Copy the following profile of park superintendent Tom Blackwood word for word, in full.

Begin SOURCE PASSAGE

In the Field: Alumni Making a Difference through Parks

Tom Blackwood MS’77 

Tom Blackwood enjoys parks so much he decided to live in one. As the superintendent of Door County’s Peninsula State Park, Blackwood resided in the park’s “state house,” with his wife, Joan, and their two children, Sarah and Matt  — fortunate to call Wisconsin’s most popular camping destination their backyard for 23 years. Blackwood was drawn to a career in parks by his inherent curiosity in the unexplored. “I was always enamored with ‘what was out there,’ the roadless patches on the state map — all those beautiful, natural areas,” Blackwood says. His time spent at UW–Madison began as an undergraduate majoring in psychology but took a quick and meaningful turn after graduation. Involvement with the Department of Forestry and the Department of Wildlife Ecology (now merged as the Department of Forest and Wildlife Ecology) led him to pursue a master’s degree in recreational resources management. Post graduation, Blackwood built his resume through seasonal positions at Effigy Mounds National Monument, Apostle Islands National Lakeshore, and Wyalusing State Park, after which he was accepted into the Park Manager Trainee Program with the Wisconsin State Park System. “The rest is history,” he says. Blackwood retired from Peninsula State Park in 2010 after celebrating its 100th anniversary. Though officially retired, he still spends much of his time hiking, biking, and skiing the trails of Door County and serving on the board of directors of the Door County Land Trust. During the summer months, he shares his extensive knowledge of the area’s land, water, wildlife, and history giving group boat tours on the bay and its islands.

End SOURCE PASSAGE
Begin PROVIDED INFORMATION

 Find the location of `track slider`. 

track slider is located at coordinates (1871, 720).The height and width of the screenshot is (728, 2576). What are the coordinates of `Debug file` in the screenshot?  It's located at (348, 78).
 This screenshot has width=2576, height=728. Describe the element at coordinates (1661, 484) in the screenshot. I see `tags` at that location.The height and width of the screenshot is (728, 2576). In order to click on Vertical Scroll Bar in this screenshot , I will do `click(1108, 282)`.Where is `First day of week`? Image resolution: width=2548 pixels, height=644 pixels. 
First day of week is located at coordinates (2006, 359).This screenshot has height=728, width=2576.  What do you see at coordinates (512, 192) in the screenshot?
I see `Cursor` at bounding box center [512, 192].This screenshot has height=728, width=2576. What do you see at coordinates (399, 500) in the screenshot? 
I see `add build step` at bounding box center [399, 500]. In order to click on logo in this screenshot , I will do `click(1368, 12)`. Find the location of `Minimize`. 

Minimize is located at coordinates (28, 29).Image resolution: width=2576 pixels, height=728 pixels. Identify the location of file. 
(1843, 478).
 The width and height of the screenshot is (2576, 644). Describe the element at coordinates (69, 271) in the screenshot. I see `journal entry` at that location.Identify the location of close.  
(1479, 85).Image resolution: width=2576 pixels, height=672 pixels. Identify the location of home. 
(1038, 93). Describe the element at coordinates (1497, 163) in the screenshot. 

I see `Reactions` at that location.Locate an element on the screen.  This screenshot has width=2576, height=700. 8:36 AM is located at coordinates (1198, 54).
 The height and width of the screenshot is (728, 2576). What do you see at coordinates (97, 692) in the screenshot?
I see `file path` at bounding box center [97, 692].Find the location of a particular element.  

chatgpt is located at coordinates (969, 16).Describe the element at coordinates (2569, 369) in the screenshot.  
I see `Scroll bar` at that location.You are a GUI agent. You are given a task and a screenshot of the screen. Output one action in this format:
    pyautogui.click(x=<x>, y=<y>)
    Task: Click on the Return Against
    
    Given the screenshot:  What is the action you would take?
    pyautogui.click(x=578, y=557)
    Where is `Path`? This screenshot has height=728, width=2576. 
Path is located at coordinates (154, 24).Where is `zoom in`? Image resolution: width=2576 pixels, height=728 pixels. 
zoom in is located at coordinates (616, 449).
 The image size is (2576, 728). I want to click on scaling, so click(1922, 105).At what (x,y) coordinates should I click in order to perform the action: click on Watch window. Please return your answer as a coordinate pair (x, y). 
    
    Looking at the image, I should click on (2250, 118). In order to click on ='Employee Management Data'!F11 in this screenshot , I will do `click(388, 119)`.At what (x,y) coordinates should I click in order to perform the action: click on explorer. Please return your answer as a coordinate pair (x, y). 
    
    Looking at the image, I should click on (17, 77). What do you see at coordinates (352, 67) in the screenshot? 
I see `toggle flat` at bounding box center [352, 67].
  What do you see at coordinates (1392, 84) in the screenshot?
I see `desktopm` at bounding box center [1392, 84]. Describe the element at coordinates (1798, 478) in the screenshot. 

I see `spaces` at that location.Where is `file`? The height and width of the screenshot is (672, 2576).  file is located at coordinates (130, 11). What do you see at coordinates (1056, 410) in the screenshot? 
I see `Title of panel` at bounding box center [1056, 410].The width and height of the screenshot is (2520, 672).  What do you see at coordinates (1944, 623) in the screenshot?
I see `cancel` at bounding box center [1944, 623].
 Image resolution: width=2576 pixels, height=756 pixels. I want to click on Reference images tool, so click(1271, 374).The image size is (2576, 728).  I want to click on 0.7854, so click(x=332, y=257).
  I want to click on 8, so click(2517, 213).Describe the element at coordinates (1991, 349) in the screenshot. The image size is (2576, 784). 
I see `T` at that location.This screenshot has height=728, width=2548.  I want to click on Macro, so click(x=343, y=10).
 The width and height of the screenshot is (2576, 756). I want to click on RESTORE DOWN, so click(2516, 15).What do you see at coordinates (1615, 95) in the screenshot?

End PROVIDED INFORMATION

* [SOLVED PROBLEM]:
In the Field: Alumni Making a Difference through Parks

Tom Blackwood MS’77 

Tom Blackwood enjoys parks so much he decided to live in one. As the superintendent of Door County’s Peninsula State Park, Blackwood resided in the park’s “state house,” with his wife, Joan, and their two children, Sarah and Matt  — fortunate to call Wisconsin’s most popular camping destination their backyard for 23 years. Blackwood was drawn to a career in parks by his inherent curiosity in the unexplored. “I was always enamored with ‘what was out there,’ the roadless patches on the state map — all those beautiful, natural areas,” Blackwood says. His time spent at UW–Madison began as an undergraduate majoring in psychology but took a quick and meaningful turn after graduation. Involvement with the Department of Forestry and the Department of Wildlife Ecology (now merged as the Department of Forest and Wildlife Ecology) led him to pursue a master’s degree in recreational resources management. Post graduation, Blackwood built his resume through seasonal positions at Effigy Mounds National Monument, Apostle Islands National Lakeshore, and Wyalusing State Park, after which he was accepted into the Park Manager Trainee Program with the Wisconsin State Park System. “The rest is history,” he says. Blackwood retired from Peninsula State Park in 2010 after celebrating its 100th anniversary. Though officially retired, he still spends much of his time hiking, biking, and skiing the trails of Door County and serving on the board of directors of the Door County Land Trust. During the summer months, he shares his extensive knowledge of the area’s land, water, wildlife, and history giving group boat tours on the bay and its islands.